--- DATA UNDER STUDY Enclosed Below ---

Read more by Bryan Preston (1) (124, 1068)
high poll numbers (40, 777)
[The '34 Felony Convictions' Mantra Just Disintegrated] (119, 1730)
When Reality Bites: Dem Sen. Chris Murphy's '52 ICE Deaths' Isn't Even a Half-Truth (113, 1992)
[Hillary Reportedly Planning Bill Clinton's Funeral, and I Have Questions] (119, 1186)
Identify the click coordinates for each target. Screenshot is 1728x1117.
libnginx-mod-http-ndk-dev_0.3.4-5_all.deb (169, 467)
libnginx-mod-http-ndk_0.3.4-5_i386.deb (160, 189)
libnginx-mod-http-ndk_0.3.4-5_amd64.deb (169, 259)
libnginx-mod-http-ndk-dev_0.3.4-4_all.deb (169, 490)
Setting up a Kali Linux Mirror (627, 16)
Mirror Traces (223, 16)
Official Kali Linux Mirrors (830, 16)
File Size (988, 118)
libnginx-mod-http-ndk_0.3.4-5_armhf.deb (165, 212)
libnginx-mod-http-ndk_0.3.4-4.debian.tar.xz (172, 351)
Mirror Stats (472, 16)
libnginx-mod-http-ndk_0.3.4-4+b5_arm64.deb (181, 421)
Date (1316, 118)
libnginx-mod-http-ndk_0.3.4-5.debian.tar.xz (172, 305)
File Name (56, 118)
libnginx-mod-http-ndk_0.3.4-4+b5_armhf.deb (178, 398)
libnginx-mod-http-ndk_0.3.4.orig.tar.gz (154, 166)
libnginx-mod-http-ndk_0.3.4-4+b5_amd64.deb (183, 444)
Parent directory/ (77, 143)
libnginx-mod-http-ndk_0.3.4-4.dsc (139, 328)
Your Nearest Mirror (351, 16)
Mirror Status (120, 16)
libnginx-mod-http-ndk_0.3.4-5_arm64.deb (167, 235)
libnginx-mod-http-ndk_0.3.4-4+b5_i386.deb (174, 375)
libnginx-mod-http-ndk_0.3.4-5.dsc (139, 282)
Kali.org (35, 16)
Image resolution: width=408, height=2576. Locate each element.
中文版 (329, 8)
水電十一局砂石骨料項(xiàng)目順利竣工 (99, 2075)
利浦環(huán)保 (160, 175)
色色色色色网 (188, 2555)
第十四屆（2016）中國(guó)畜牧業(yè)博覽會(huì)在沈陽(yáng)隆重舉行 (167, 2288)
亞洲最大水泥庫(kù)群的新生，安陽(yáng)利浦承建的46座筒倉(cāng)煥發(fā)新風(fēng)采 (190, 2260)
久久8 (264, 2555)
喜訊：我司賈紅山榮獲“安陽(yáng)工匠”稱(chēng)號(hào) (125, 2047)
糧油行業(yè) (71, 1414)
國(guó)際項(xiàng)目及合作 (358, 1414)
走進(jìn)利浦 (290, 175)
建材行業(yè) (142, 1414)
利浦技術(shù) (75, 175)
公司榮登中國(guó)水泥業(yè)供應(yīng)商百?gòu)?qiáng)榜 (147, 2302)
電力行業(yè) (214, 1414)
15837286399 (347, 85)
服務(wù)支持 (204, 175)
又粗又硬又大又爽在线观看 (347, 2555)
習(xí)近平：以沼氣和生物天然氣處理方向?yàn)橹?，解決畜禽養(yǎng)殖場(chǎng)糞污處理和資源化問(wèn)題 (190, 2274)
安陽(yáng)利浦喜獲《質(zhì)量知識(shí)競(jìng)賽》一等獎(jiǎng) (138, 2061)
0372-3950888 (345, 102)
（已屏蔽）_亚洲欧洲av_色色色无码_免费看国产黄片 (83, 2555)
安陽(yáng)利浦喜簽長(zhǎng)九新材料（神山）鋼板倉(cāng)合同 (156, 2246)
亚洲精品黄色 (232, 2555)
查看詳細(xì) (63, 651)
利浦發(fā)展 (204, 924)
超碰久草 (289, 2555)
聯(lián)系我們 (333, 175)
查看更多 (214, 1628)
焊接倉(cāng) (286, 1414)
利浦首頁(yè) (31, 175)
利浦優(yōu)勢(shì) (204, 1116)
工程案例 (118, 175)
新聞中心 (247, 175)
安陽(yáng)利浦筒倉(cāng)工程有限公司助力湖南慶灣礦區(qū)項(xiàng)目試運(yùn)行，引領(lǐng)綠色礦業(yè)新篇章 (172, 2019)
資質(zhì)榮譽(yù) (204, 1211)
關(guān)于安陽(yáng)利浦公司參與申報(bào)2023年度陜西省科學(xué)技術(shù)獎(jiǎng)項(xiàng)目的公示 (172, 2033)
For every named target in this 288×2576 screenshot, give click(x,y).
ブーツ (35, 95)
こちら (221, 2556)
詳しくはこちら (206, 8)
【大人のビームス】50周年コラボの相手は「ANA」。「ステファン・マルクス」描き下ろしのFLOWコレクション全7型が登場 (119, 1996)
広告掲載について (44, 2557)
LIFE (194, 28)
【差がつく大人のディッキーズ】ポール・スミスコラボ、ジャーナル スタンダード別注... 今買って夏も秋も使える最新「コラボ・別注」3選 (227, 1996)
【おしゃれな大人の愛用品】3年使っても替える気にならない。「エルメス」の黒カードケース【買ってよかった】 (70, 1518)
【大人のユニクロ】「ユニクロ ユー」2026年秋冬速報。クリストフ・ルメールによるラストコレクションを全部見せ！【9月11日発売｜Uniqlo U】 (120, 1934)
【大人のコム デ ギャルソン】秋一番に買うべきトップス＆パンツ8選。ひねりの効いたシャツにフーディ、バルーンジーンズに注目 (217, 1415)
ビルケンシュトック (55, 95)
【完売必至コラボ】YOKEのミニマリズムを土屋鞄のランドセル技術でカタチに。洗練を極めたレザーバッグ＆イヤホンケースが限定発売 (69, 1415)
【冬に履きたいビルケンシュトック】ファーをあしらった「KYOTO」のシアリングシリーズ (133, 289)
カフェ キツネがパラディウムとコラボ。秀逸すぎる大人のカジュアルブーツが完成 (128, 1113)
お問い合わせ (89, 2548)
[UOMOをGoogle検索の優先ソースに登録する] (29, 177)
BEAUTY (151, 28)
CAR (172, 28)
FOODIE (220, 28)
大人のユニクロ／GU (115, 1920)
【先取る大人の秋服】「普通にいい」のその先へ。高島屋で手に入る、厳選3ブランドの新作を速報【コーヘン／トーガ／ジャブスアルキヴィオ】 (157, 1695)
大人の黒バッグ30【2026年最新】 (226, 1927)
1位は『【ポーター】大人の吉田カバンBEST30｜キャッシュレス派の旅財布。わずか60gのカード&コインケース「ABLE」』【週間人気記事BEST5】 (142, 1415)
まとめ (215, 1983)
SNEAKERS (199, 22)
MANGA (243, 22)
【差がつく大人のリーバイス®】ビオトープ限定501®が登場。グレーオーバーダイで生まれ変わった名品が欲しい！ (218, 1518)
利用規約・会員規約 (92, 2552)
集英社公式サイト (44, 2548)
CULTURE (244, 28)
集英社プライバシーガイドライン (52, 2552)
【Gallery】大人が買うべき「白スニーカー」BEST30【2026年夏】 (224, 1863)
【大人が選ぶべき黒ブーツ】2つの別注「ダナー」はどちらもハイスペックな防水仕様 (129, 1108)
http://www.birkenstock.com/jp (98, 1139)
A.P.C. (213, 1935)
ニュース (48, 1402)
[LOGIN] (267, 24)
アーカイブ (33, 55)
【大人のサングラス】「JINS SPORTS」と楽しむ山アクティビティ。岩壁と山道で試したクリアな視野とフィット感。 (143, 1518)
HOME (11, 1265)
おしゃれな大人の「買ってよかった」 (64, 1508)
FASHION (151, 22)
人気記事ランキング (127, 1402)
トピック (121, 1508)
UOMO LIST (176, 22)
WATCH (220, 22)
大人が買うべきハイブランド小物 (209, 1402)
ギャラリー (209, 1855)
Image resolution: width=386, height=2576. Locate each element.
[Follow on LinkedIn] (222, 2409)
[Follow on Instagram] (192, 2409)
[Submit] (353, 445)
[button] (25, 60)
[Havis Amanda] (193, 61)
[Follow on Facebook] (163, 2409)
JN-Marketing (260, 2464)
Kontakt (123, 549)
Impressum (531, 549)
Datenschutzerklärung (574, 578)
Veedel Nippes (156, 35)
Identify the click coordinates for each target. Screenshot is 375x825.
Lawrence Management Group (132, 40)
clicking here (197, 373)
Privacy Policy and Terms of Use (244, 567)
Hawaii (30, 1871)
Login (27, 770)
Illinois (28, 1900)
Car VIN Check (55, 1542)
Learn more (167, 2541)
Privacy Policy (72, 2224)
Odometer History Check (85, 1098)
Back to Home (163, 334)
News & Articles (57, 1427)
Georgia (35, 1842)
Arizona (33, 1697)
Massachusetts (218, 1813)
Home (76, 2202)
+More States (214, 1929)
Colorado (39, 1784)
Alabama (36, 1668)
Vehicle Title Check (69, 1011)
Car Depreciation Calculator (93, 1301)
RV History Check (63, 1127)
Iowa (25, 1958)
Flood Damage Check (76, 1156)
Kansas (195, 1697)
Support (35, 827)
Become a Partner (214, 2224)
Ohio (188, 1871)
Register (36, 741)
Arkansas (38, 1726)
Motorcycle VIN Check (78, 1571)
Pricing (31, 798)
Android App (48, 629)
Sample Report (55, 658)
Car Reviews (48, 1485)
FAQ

--- End of Enclosed DATA UNDER STUDY ---

Please write out, exactly as they appear, the line that contains "Register (36, 741)" and every line after it up to the end of the entries above, and no others.

Register (36, 741)
Arkansas (38, 1726)
Motorcycle VIN Check (78, 1571)
Pricing (31, 798)
Android App (48, 629)
Sample Report (55, 658)
Car Reviews (48, 1485)
FAQ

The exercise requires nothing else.